The multiple operator for iPhone in Italy? An exception that addresses the particularity of the Italian market too tied to prepaid. This is the opinion expressed by Neil Mawston, head of research in the field of wireless strategies for Strategy Analyzes. Mawston elaborates his interesting, when questionable, thesis in an interview released to Macworld USA.
“The general situation in Italy – says Mawston – is different from that which characterizes other markets. In Italy about 88% of the mobile telephony business connected to prepaid cards; in other countries this percentage drops to 55%. It would have been difficult for Apple to make profits with the strategy of sharing turnover with managers ”. This particular situation would make the Italian market a one-of-a-kind with regards to the multiple operator, "an exception and not the rule", says the analyst at Strategy Analyzes.
Although the thesis is, as mentioned, interesting and worthy of being addressed, in the writer's opinion it appears questionable for several reasons.
As we know, our site for a long time believed that the multiple operator could be a possible strategy in our country and this is not due to the problem of rechargeable batteries (a problem that cannot be seen as being solved simply by having two instead of a single operator; if anything a partial solution could be in the sale of unlocked phones), as for the fact that on a global scale Apple had long seemed addressed to this strategy. Today the rumors about a multiple operator rebound from practically every corner of the world but have begun to echo long before the news of a division of the iPhone business between Vodafone and Tim in Italy.
This, of course, for countries where a contract with an operator had not yet been finalized because in countries such as, for example, the United States, the United Kingdom, France, there are, with high probability, multi-year exclusive agreements that cannot be broken. But in other countries where Apple is not yet present with the iPhone, it is much more likely that a situation similar to the Italian one will be configured, with Vodafone and at least one other national carrier competing for contracts for the iPhone, which will remain the exclusive situation. On the other hand, if Vodafone had exclusivity for the 10 (nine plus Italy) countries where iPhone will be brought, it is not clear why it should not have made it explicit. And Mawston himself seems to admit that there will be multiple operators, at least in the long run, in new countries.
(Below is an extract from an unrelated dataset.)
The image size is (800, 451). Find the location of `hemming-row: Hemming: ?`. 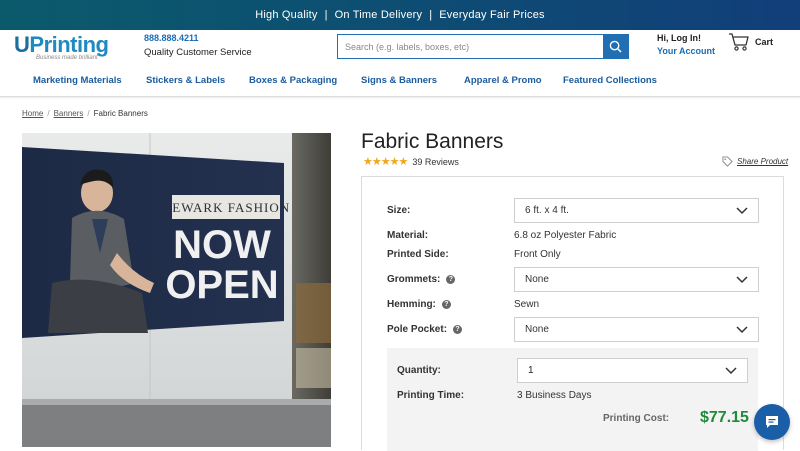

hemming-row: Hemming: ? is located at coordinates (419, 304).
On the other hand, Apple would have decided to abandon the formula of the condition of the turnover also as a result of the resistance had in many countries (and Italy was among them). Much better to increase hardware sales (perhaps catalyzing the extra cost that today ends up in the pockets of the unlocking lords by selling phones without carrier locks at slightly higher prices in the stores) by eliminating revenue sharing and landing in all countries, which remain anchored to a decidedly problematic formula, which may even prevent the landing in some nations of major importance (China above all)
If anything, the most interesting question concerns why the "multiple manager" operation started earlier in Italy than elsewhere. Macity's thesis, based on information that we believe we can believe reliable collected in recent days, has already been illustrated in several previous articles. Tim, as demonstrated by the location of the iPhone interface and the presence of the operator bundle in the firmware, had reached an agreement in principle with Apple, but the contract for the well-known contrasts on revenue sharing was probably not finalized; passed the autumn, the date hoped for the launch of the Italian iPhone, and then also the month of January / February (another possible window), which appeared close to the moment of the launch of the new iPhone, hence the slowdown and the understandable postponement of the debut upon presentation of the 3G version of the phone. This opened a window in which Vodafone was happy to slip with Apple (certainly not happy with Tim's push and pull of the past months) just as happy to keep the door open. In this way, Apple also brought Vodafone home to Italy and Vodafone has conquered a country where it has almost 30 million active lines and which in terms of potential for iPhone is worth not much less than the other nine where to sell iPhones all put together.